Как ни возбуждена была наша княгиня, но имя ее деверя прозвучало для нее вроде нептуновского «Quos ego!»16 расходившимся не в меру волнам. Она заметалась на своем диване, будто ища чего-то, потом вдруг разом притихла и съежилась (искала она чепчик, который тут же и вздела себе на голову).
– Скажи, что прошу, – ответила она слуге на свой уже обычный, певучий лад, приведя себя таким образом во внешний и внутренний порядок. – Сейчас будут звонить ко второму завтраку, – сказала она в полоборота бледной и недвижной Лине, – я вас прошу сойти et présider à ma place17. Вы скажете всем, что у меня голова болит и что я к завтраку не буду.

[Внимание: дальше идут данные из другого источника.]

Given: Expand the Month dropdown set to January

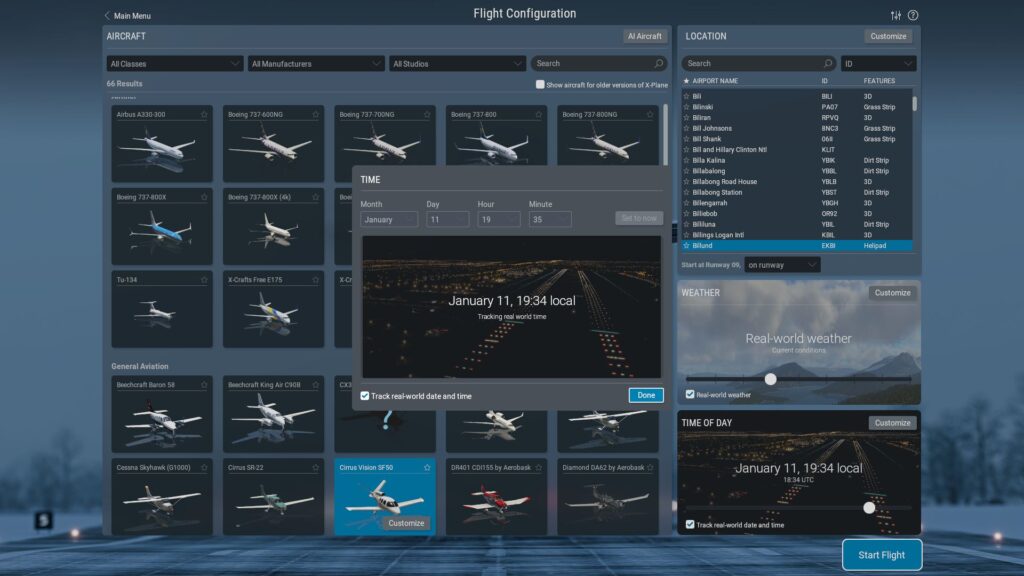Looking at the screenshot, I should point(389,219).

Княжна поняла: ее мать боялась, чтобы дядя не застал ее тут, не угадал по ее лицу выдержанной ею бури… Она поклонилась и вышла.
XVI
Было ли то нервное возбуждение, или сила воли, возобладавшая над ее физическою слабостью, но Лина шла твердо, более бледная, чем обыкновенно, но с тем же спокойно-сосредоточенным выражением лица, которое, быть может, более всего остального раздражало княгиню Аглаю Константиновну в течение переданного нами сейчас разговора ее с дочерью… «Нести надо», – как бы машинально шептала внутри себя Лина слово Писания, давно обычное ее мысли. «И бороться, – припоминала она тут же ответ Сергея на это слово в одну из первых их бесед… – Да, бороться, – и она началась теперь, эта борьба»…

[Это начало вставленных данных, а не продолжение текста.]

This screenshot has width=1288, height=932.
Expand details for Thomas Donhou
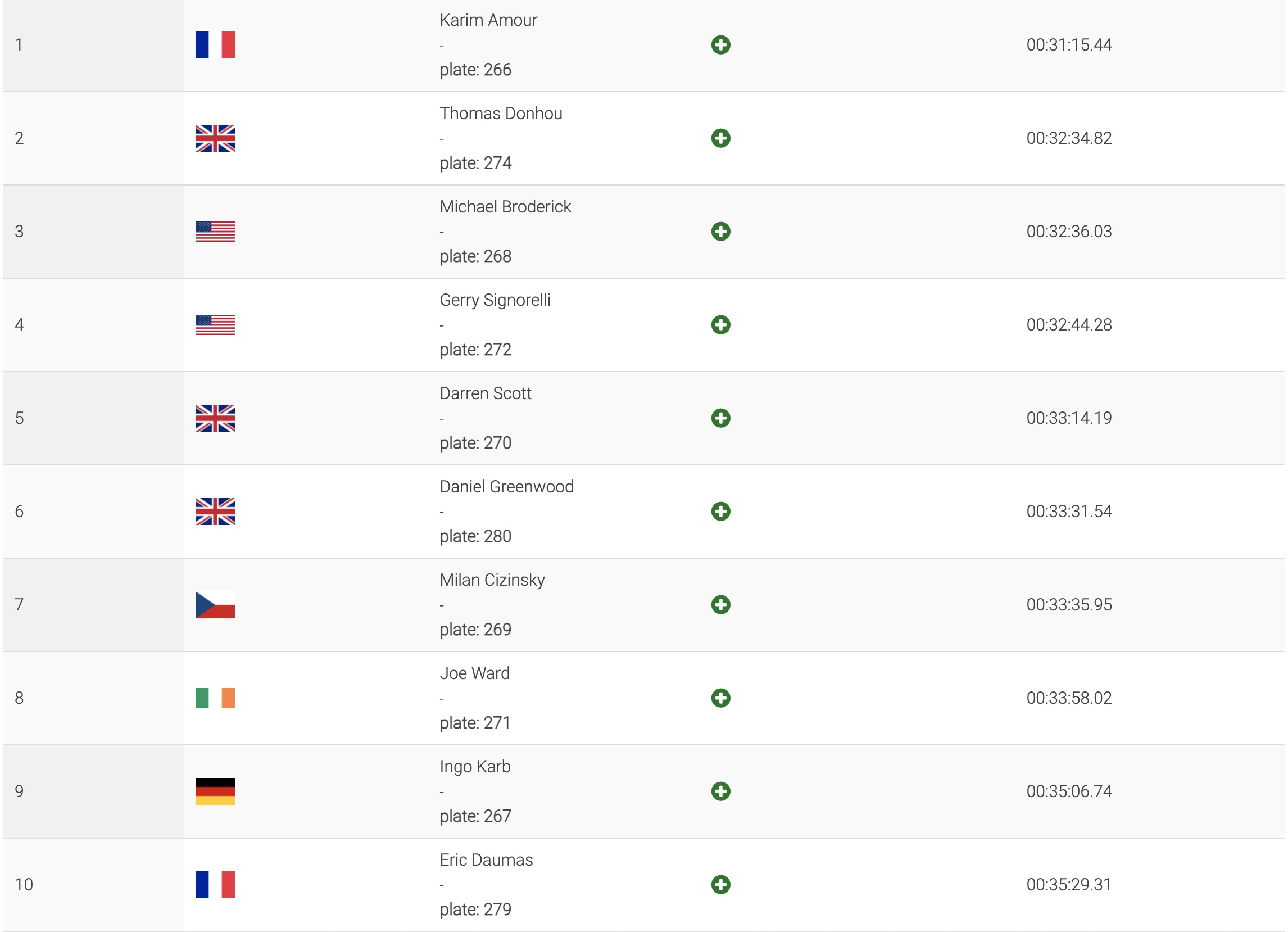[x=720, y=138]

Она направлялась в комнату Софьи Ивановны Переверзиной, рассчитывая, что успеет до минуты, когда позвонят к завтраку, передать ей и Гундурову о результатах объяснения с матерью, – откинула полуспущенный портьер над дверью, отделявшею первую гостиную от внутренних комнат княгини… и бессознательно остановилась…
Прямо навстречу ей шел граф Анисьев, изящный, расчесанный и продушенный отборно-тонкими духами, со своими свисшими à la grognard эполетами и приподнятыми крючком усами, щеголевато скользя по паркету сапогами, лоснившимися как зеркало, на небольших, с высоким подъемом, «аристократических» ногах.
Он чуть-чуть прищурился, узнал ее в просвете двери и скользнул уже как по льду – тем разбегом, с каким кидаются за стулом своей дамы иные усердные юноши на первых порах своих дебютов в свете, – как бы с тем, чтобы не дать тяжелому штофному занавесу смять, опускаясь, легкие складки ее кисейного платья.
Она, в свою очередь, поспешила инстинктивно опустить за собою этот занавес, чтобы не иметь, за что благодарить его.
Они глянули в лицо друг другу… Он низко поклонился. Она отвечала таким же учтивым и холодным поклоном и хотела пройти мимо… Он остановил ее вопросом:
– Pardon, mademoiselle, puis-je vous demander si madame la princesse votre mère est visible? J’allais chez elle1.
– Она ждет сейчас дядю, князя Лариона, – ответила княжна по-русски, – и жалуется на головную боль. Она мне даже поручила просить за нее извинения у всех за то, что не сойдет к завтраку.
Он тотчас же перешел на русский язык:
– Надеюсь, однако, что в этом нездоровье нет ничего серьезного?
– Я не думаю, и она, по всей вероятности, примет вас с удовольствием после завтрака.
Лина еще раз поклонилась ему с тем, чтоб уйти… Он еще раз остановил ее.
– Княжна, – заговорил он голосом почтительным до робости, – дозволите ли вы мне воспользоваться неожиданным случаем, который дает мне в эту минуту судьба, чтобы попросить у вас пять минут аудиенции?
«Боже мой, еще объяснение с ним!» – подумала с ужасом Лина.
– Я право не знаю, граф, что вам может быть угодно от меня, – пробормотала она смущенно и досадливо.
– Пять минут, не более! – сказал он, простирая к ней руку умоляющим жестом. – И по истечении их я надеюсь, – добавил он каким-то нежно-меланхолическим тоном, – что вы не будете глядеть на меня так враждебно, как теперь!..
– Враждебно? – повторила она невольно, с невольным пожатием плеч. – Я ни к кому вражды не чувствую, а к вам…
– Le mot est ambitieux2, я знаю, – живо возразил он и чуть-чуть вздохнул, – внушать вам вражду была бы своего рода честь, на которую я никоим образом не имею права… Я должен был сказать: «не благосклонно», – и с глубокою скорбию должен сознаться, что вы имеете поводы смотреть именно так на меня.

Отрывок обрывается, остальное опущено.